2.2 Images capturing and preprocessing

In this paper, we select 3 µm polystyrene microspheres as samples. Keep the position of the sample fixed in the X direction and shift it along the Z direction to capture the out-of-focus depth from -100 µm to 100 µm with 2.5 µm spacing of focal stacks which distributed symmetrically around the focal position. At the focal position, by controlling the switch of S1 and S2, the in-focus image and its corresponding hologram are captured respectively. Shifting X to different FOVs and repeat the above operation. Finally, we capture 50 groups of images (50 raw focal stacks and 50 raw holograms) and segment 2346 sub focal stacks from 50 raw focal stacks and their corresponding 2346 sub holograms from 50 raw holograms. As shown in Fig. 2(a), take a captured raw focal stack (1024×768 pixels) as an example, after numbering the raw focal stack (sequence numbers from -40 to 40), the sub stacks are segmented (128×128 pixels). We use of entropy function [34] and discrete cosine transform (DCT) coefficients [35] to determine the focus evaluation value of the images in arbitrary sub stacks from the spatial domain and frequency domain respectively, the normalized image focus evaluation value is shown in Fig. 2(b).

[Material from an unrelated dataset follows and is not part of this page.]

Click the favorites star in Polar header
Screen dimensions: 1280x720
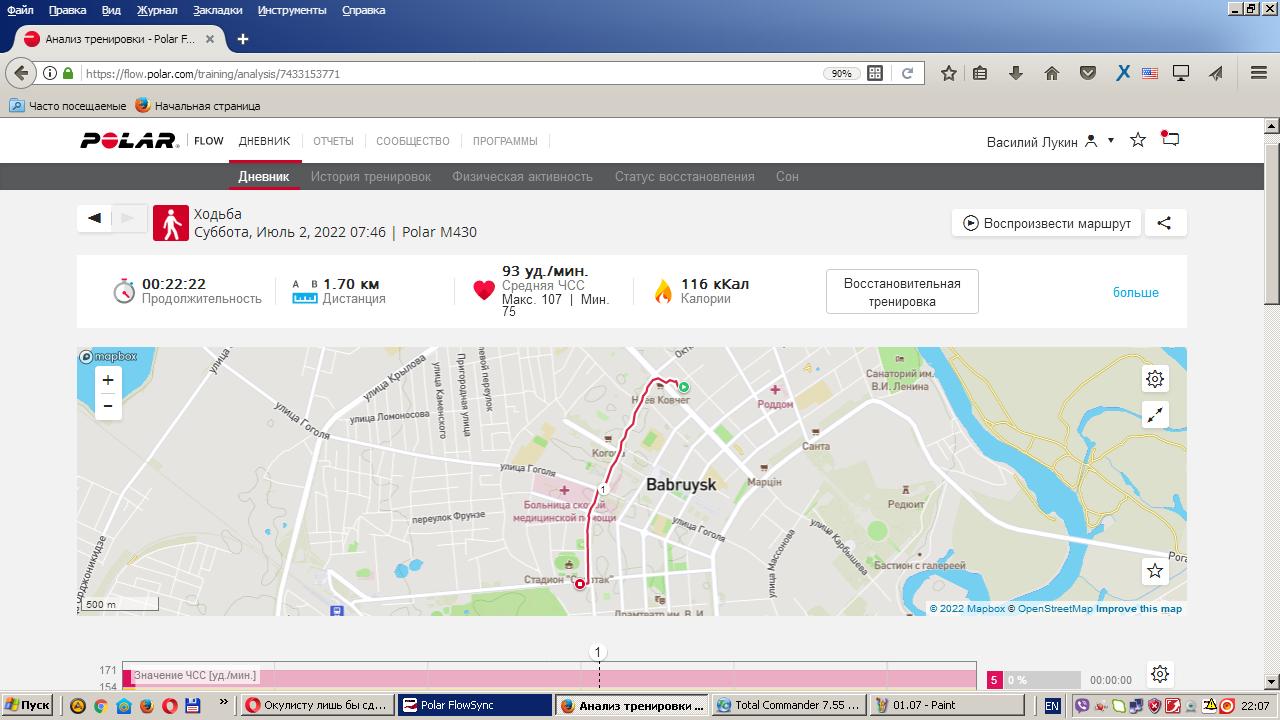(1137, 140)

Fig. 2. (a) Numbering the raw focal stack and then segmenting sub images. The in-focus image sequence number is 0. Left side of 0: -1 to -40 (from proximal segment to distal segment). Right side of 0: 1 to 40 (from proximal segment to distal segment). (b) Quantitative representation the focus evaluation values of the segmented sub images. (c) Left: The in-focus image captured under spatially incoherent illumination. Right: Raw hologram captured at the focal position under spatially coherent illumination and reconstruction flow of the hologram.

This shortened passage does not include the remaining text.